Your answer should reproduce every line of the material in which the word "coordinates" occurs.
── Task data ──
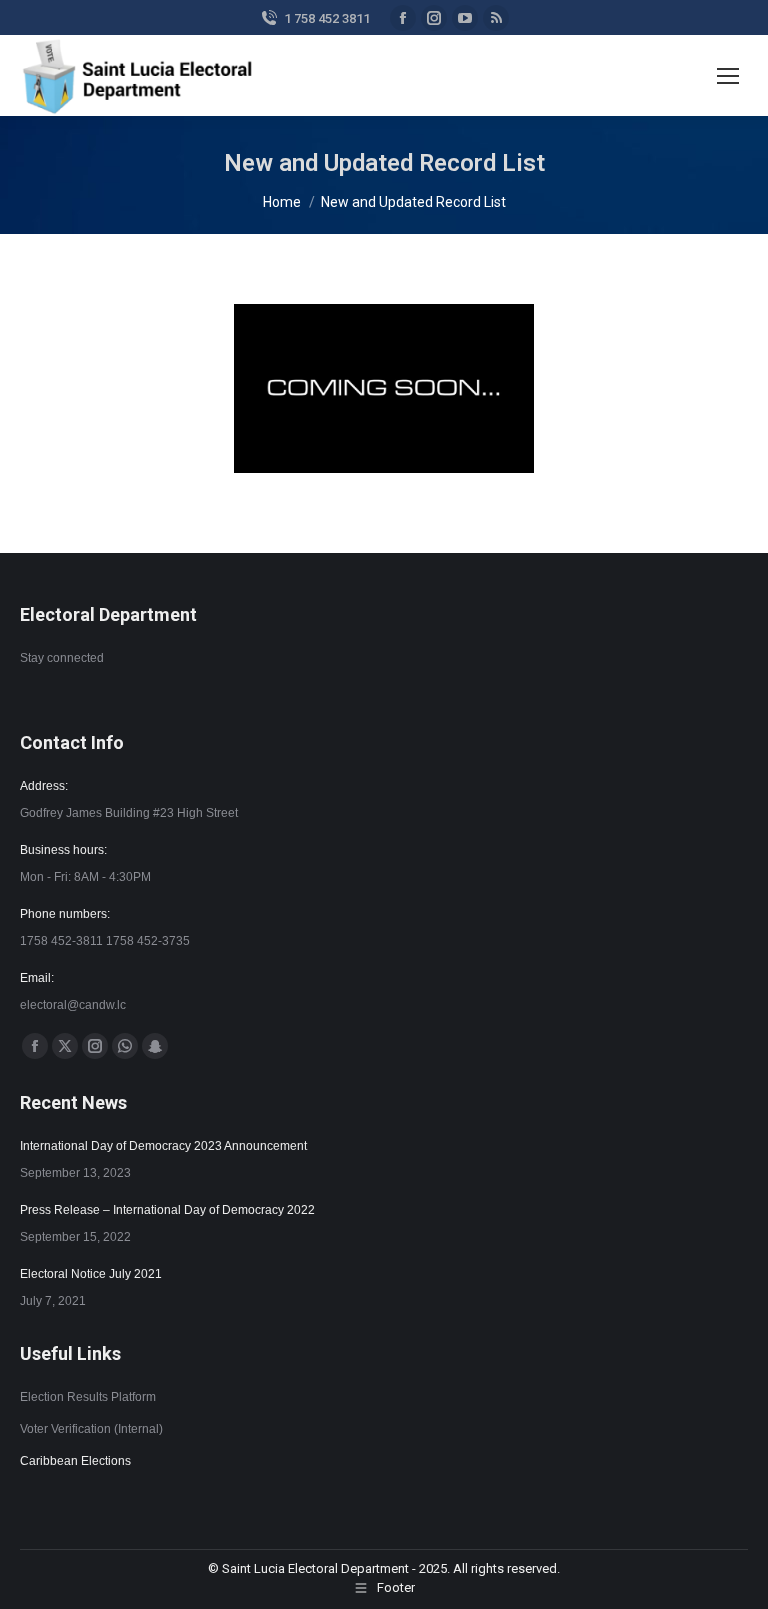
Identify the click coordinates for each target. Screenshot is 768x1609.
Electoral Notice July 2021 (91, 1274)
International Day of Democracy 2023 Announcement (163, 1146)
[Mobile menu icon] (728, 76)
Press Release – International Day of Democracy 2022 (167, 1210)
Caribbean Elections (75, 1461)
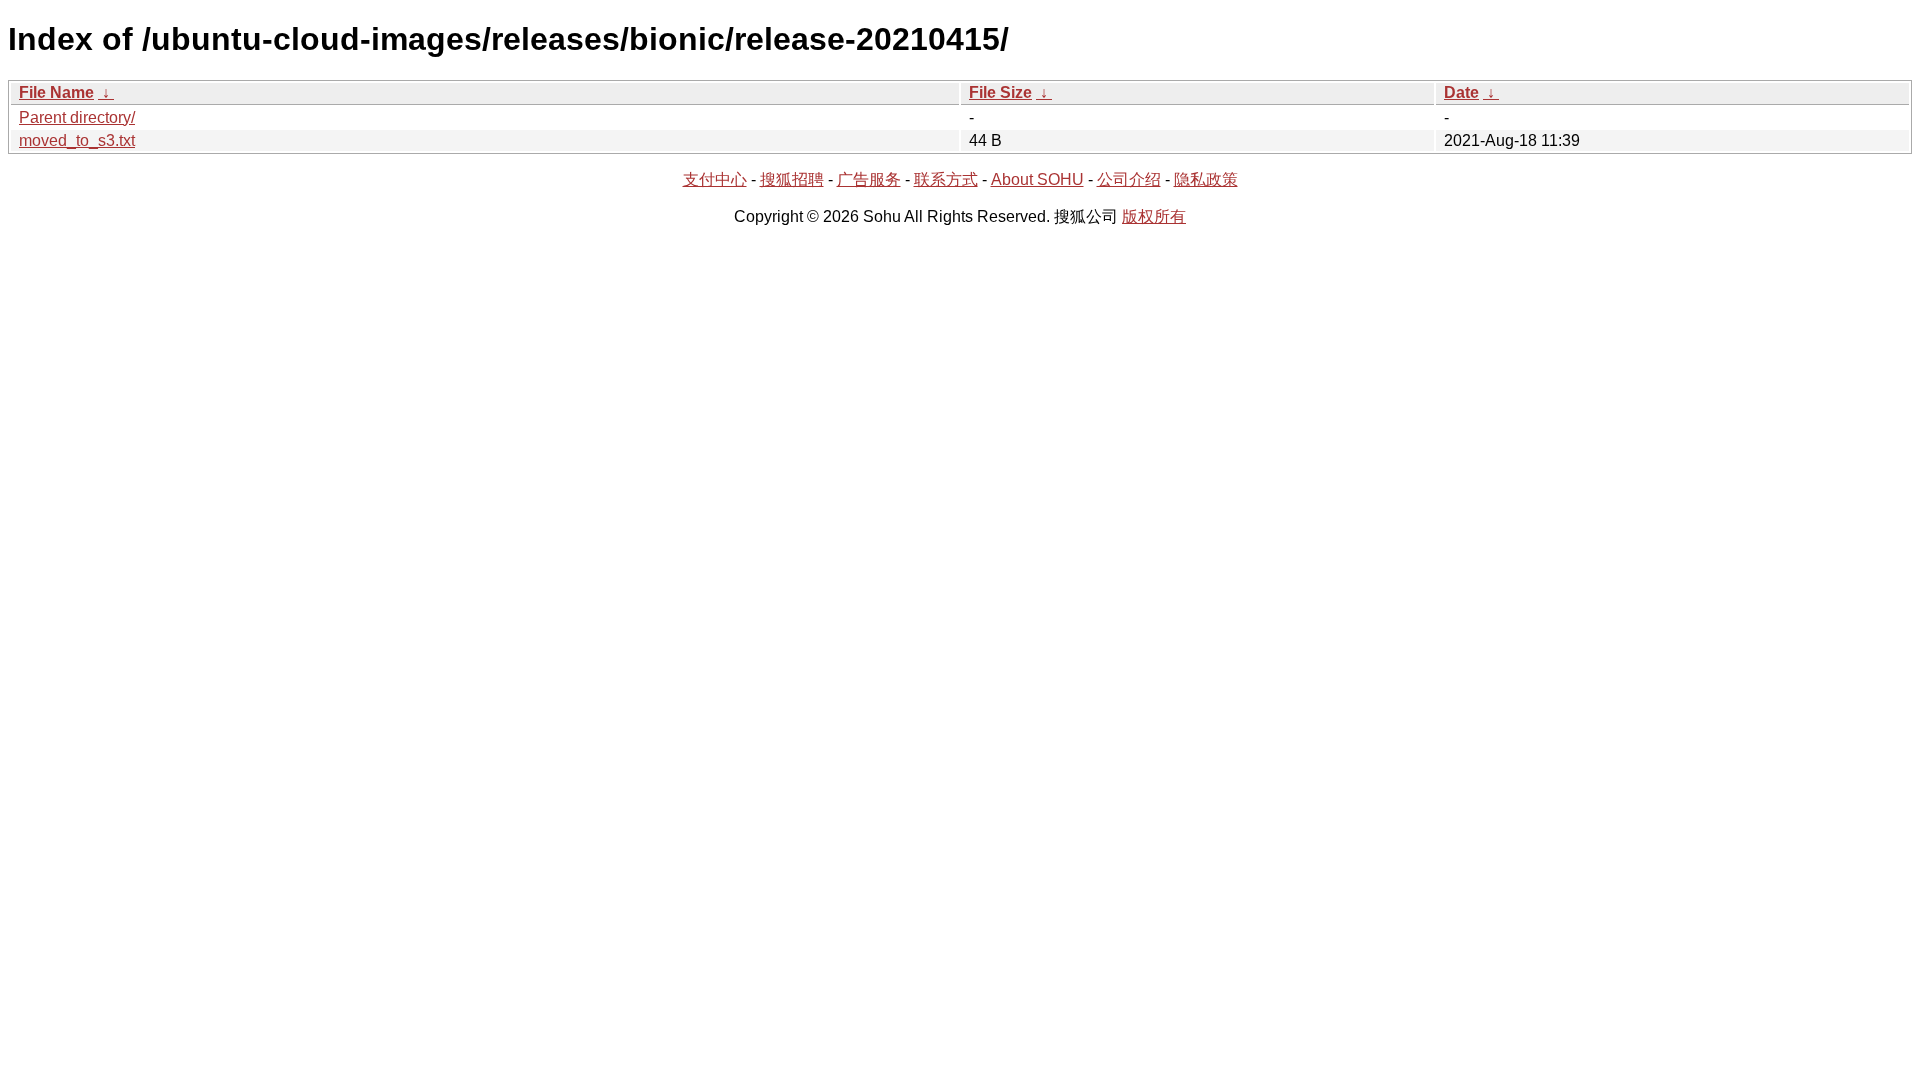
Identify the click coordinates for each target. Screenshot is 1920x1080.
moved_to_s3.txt (77, 140)
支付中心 (715, 179)
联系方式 (946, 179)
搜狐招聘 (792, 179)
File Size (1000, 92)
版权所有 (1154, 216)
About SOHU (1037, 179)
───
▶ _Exercise response_:
Identify the click coordinates for each target. Screenshot is 768x1609.
Identify the click coordinates for each target. Screenshot is 1920x1080.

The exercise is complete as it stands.